Extracted information:
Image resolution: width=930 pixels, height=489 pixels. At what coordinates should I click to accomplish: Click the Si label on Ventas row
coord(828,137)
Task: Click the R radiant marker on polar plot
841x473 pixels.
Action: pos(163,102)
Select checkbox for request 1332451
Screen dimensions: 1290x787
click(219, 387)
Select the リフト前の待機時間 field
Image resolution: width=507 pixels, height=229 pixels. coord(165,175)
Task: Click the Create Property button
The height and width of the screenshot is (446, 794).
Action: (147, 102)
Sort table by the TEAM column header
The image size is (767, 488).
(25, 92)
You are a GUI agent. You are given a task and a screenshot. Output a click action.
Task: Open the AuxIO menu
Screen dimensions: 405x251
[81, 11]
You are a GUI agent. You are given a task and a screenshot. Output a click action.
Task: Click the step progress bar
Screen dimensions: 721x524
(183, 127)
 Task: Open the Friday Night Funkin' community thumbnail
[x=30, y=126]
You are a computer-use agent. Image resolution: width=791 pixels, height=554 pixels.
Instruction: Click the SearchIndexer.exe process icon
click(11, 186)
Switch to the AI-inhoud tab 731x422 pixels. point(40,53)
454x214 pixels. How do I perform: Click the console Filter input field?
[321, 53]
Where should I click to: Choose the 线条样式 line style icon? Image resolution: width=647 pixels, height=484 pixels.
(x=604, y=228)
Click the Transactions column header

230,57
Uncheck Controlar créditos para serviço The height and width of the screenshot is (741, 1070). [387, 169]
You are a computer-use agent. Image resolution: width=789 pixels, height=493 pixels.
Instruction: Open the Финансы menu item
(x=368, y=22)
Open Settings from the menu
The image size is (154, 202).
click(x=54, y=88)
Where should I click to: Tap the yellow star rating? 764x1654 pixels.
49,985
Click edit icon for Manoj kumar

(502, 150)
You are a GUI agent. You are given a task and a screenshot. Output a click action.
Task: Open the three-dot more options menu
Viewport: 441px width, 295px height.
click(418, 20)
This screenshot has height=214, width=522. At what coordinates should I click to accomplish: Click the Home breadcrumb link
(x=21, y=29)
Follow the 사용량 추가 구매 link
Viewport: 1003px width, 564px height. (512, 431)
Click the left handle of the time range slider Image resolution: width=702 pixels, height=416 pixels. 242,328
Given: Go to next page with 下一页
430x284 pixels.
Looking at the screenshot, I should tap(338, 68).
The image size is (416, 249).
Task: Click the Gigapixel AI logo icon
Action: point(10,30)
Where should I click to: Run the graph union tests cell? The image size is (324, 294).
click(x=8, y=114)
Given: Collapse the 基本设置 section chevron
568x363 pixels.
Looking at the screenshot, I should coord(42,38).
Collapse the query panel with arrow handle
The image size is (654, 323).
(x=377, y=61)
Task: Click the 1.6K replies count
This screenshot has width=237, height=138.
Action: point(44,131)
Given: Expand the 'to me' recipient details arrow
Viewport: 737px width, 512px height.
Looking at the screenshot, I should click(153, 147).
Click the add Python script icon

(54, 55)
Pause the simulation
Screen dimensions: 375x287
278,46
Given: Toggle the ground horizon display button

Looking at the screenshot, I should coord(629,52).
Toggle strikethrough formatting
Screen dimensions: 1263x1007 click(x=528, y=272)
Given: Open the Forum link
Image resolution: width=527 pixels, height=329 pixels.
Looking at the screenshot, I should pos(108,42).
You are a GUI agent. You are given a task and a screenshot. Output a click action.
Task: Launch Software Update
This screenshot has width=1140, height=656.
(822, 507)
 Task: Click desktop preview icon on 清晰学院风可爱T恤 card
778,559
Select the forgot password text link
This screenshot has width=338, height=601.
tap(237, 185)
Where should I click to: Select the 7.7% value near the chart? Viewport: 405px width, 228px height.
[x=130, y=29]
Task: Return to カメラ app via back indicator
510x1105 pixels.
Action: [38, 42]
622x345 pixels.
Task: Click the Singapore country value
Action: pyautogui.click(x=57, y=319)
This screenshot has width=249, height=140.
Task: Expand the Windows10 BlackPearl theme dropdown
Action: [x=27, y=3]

The exercise:
Change every "Instruction" in the rows above to "Command" and reproduce all the rows with nothing else altered.

Answer to this task:
Image resolution: width=930 pixels, height=489 pixels. At what coordinates should I click to accomplish: Click the Si label on Ventas row
coord(828,137)
Task: Click the R radiant marker on polar plot
841x473 pixels.
Action: pos(163,102)
Select checkbox for request 1332451
Screen dimensions: 1290x787
click(219, 387)
Select the リフト前の待機時間 field
Image resolution: width=507 pixels, height=229 pixels. coord(165,175)
Task: Click the Create Property button
The height and width of the screenshot is (446, 794).
Action: (147, 102)
Sort table by the TEAM column header
The image size is (767, 488).
(25, 92)
You are a GUI agent. You are given a task and a screenshot. Output a click action.
Task: Open the AuxIO menu
Screen dimensions: 405x251
[81, 11]
You are a GUI agent. You are given a task and a screenshot. Output a click action.
Task: Click the step progress bar
Screen dimensions: 721x524
(183, 127)
 Task: Open the Friday Night Funkin' community thumbnail
[x=30, y=126]
You are a computer-use agent. Image resolution: width=791 pixels, height=554 pixels.
Command: Click the SearchIndexer.exe process icon
click(11, 186)
Switch to the AI-inhoud tab 731x422 pixels. point(40,53)
454x214 pixels. How do I perform: Click the console Filter input field?
[321, 53]
Where should I click to: Choose the 线条样式 line style icon? Image resolution: width=647 pixels, height=484 pixels.
(x=604, y=228)
Click the Transactions column header

230,57
Uncheck Controlar créditos para serviço The height and width of the screenshot is (741, 1070). [387, 169]
You are a computer-use agent. Image resolution: width=789 pixels, height=493 pixels.
Command: Open the Финансы menu item
(x=368, y=22)
Open Settings from the menu
The image size is (154, 202).
click(x=54, y=88)
Where should I click to: Tap the yellow star rating? 764x1654 pixels.
49,985
Click edit icon for Manoj kumar

(502, 150)
You are a GUI agent. You are given a task and a screenshot. Output a click action.
Task: Open the three-dot more options menu
Viewport: 441px width, 295px height.
click(418, 20)
This screenshot has height=214, width=522. At what coordinates should I click to accomplish: Click the Home breadcrumb link
(x=21, y=29)
Follow the 사용량 추가 구매 link
Viewport: 1003px width, 564px height. (512, 431)
Click the left handle of the time range slider Image resolution: width=702 pixels, height=416 pixels. 242,328
Given: Go to next page with 下一页
430x284 pixels.
Looking at the screenshot, I should tap(338, 68).
The image size is (416, 249).
Task: Click the Gigapixel AI logo icon
Action: point(10,30)
Where should I click to: Run the graph union tests cell? The image size is (324, 294).
click(x=8, y=114)
Given: Collapse the 基本设置 section chevron
568x363 pixels.
Looking at the screenshot, I should coord(42,38).
Collapse the query panel with arrow handle
The image size is (654, 323).
(x=377, y=61)
Task: Click the 1.6K replies count
This screenshot has width=237, height=138.
Action: point(44,131)
Given: Expand the 'to me' recipient details arrow
Viewport: 737px width, 512px height.
Looking at the screenshot, I should click(153, 147).
Click the add Python script icon

(54, 55)
Pause the simulation
Screen dimensions: 375x287
278,46
Given: Toggle the ground horizon display button

Looking at the screenshot, I should coord(629,52).
Toggle strikethrough formatting
Screen dimensions: 1263x1007 click(x=528, y=272)
Given: Open the Forum link
Image resolution: width=527 pixels, height=329 pixels.
Looking at the screenshot, I should pos(108,42).
You are a GUI agent. You are given a task and a screenshot. Output a click action.
Task: Launch Software Update
This screenshot has width=1140, height=656.
(822, 507)
 Task: Click desktop preview icon on 清晰学院风可爱T恤 card
778,559
Select the forgot password text link
This screenshot has width=338, height=601.
tap(237, 185)
Where should I click to: Select the 7.7% value near the chart? Viewport: 405px width, 228px height.
[x=130, y=29]
Task: Return to カメラ app via back indicator
510x1105 pixels.
Action: [38, 42]
622x345 pixels.
Task: Click the Singapore country value
Action: pyautogui.click(x=57, y=319)
This screenshot has width=249, height=140.
Task: Expand the Windows10 BlackPearl theme dropdown
Action: [x=27, y=3]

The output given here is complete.